Controlling Primary/Replica shards allocation

Recently upgraded from 1.5 to 2.3.4.

For most of our indexes, we have 1 shard per node, with replica set to 1. This leads to 2 shards per index per node. It appears that since we moved from 1.5 to 2.3, the cluster has an increased tendency to allocate 2 primaries on one node and 2 replicas on another node., instead of the usual 1 primary and 1 replica on each node (maybe this was just luck, unclear).

Accordingly to the documentation, this should not be a problem as primaries and replicas do equal amounts of work. However, during bulk indexing, it seems to create an uneven work load that that is slowing down the overall indexing process a bit.

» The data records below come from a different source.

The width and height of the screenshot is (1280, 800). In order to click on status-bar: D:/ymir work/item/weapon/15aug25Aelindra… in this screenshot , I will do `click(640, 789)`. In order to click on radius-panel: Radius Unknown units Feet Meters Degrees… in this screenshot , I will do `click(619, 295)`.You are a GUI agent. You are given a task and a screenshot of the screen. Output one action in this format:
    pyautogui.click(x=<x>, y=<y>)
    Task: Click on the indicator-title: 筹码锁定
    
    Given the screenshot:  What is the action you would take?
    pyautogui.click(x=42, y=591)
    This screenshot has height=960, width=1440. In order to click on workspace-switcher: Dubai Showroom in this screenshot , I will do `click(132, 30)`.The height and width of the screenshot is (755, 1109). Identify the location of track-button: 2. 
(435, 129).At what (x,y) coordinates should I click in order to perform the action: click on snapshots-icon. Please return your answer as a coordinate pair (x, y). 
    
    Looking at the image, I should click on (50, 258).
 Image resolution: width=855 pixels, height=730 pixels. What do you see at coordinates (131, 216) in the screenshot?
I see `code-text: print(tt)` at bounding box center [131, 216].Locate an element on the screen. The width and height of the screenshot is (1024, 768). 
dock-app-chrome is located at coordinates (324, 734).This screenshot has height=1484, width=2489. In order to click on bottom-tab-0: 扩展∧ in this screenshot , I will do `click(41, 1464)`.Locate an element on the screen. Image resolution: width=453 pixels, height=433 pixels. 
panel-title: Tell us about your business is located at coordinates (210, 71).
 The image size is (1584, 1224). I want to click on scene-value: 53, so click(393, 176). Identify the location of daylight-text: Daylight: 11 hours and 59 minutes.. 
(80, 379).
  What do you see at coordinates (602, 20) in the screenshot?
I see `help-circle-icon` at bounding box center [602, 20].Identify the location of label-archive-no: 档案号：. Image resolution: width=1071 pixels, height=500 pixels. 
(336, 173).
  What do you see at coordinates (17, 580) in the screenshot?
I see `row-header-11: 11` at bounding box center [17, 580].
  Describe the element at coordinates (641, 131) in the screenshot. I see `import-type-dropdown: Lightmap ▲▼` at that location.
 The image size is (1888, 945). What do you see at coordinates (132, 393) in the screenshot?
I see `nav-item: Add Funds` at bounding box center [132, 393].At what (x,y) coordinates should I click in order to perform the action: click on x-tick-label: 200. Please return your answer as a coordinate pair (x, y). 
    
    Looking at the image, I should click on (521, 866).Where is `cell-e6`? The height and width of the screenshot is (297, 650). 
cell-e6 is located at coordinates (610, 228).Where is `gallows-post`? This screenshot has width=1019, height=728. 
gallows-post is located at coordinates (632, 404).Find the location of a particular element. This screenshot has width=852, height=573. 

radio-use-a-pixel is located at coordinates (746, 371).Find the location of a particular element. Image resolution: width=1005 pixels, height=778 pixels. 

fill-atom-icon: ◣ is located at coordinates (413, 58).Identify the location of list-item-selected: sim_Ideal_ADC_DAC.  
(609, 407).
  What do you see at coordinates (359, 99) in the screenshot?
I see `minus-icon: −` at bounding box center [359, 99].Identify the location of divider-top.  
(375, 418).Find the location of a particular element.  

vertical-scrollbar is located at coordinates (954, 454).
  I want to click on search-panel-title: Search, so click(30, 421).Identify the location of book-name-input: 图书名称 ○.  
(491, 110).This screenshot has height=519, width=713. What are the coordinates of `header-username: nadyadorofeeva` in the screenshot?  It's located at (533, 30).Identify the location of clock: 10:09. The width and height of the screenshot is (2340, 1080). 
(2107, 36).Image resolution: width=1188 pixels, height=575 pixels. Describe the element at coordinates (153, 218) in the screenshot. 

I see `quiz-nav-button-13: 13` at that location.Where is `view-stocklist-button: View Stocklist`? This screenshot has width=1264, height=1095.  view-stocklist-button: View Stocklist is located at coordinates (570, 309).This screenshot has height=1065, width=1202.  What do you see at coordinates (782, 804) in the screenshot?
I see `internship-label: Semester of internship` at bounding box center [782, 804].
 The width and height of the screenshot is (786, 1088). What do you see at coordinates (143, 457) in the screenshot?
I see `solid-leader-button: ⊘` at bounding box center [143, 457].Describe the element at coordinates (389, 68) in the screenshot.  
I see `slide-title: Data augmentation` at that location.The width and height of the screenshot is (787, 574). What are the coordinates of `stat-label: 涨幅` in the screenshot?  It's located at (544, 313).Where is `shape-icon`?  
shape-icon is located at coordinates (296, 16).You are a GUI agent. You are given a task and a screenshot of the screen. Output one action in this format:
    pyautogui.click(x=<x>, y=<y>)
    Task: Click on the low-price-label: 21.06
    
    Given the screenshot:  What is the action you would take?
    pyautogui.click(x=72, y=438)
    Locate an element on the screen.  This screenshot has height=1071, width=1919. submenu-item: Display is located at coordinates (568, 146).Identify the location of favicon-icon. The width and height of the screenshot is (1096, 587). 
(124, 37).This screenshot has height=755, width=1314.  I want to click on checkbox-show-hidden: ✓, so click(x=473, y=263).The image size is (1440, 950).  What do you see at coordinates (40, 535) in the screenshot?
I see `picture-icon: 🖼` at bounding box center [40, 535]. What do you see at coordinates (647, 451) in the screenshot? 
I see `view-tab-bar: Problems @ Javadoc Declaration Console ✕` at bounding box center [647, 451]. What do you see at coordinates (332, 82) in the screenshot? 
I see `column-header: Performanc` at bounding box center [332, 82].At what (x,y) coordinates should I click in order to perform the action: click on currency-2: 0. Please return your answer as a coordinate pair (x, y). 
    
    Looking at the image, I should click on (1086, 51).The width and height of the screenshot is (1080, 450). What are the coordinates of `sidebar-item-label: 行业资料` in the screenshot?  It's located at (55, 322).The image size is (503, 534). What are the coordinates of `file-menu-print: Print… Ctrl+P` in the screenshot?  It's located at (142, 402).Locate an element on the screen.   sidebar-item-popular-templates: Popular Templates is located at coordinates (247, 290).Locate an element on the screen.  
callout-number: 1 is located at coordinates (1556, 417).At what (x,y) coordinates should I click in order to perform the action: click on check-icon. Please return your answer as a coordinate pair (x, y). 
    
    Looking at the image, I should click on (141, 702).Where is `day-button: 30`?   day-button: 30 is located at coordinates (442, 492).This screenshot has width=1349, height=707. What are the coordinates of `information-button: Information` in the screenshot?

During bulk indexing, we send an equal amount of documents to each node. Observed on multiple clusters of various sizes that the indexing rate (proportional to index_total / index_time_in_millis in node stats) is lower on the nodes that have 2 primary shards than those that have 2 replica shards.

Consider this:

curl localhost:9200/_cat/shards/eflow_2016_11_03 | sort -k 8,8
eflow_2016_11_03 0 p STARTED 89807695 39.8gb 192.168.1.1 cdh-1
eflow_2016_11_03 2 p STARTED 89820639 39gb 192.168.1.1 cdh-1
eflow_2016_11_03 0 r STARTED 89807695 38.9gb 192.168.1.2 cdh-2
eflow_2016_11_03 1 p STARTED 89812472 44.1gb 192.168.1.2 cdh-2
eflow_2016_11_03 1 r STARTED 89812472 38.9gb 192.168.1.3 cdh-3
eflow_2016_11_03 2 r STARTED 89820639 38.9gb 192.168.1.3 cdh-3

Per-nodes indexing rates (index_total) / (index_time_in_millis / 1000):
Host cores docs/s


cdh-1 32 10230.6
cdh-2 32 13644.1
cdh-3 32 18289.6

This discrepancy is causing the total indexing time to longer than when all the nodes have both a primary and a replica allocated. There does not seem to be any configuration that can help with controlling allocation that way. The manual shard allocation process can result in proper shard allocation, which seems to result in faster indexing, but is not usable in production.

Our clusters are indexing a lot of documents 24/7 and we would like to get all the indexing speed with can (we have done all the other things to improve indexing speed, configuration, hw, mappings optimization, etc, etc.). Any suggestion?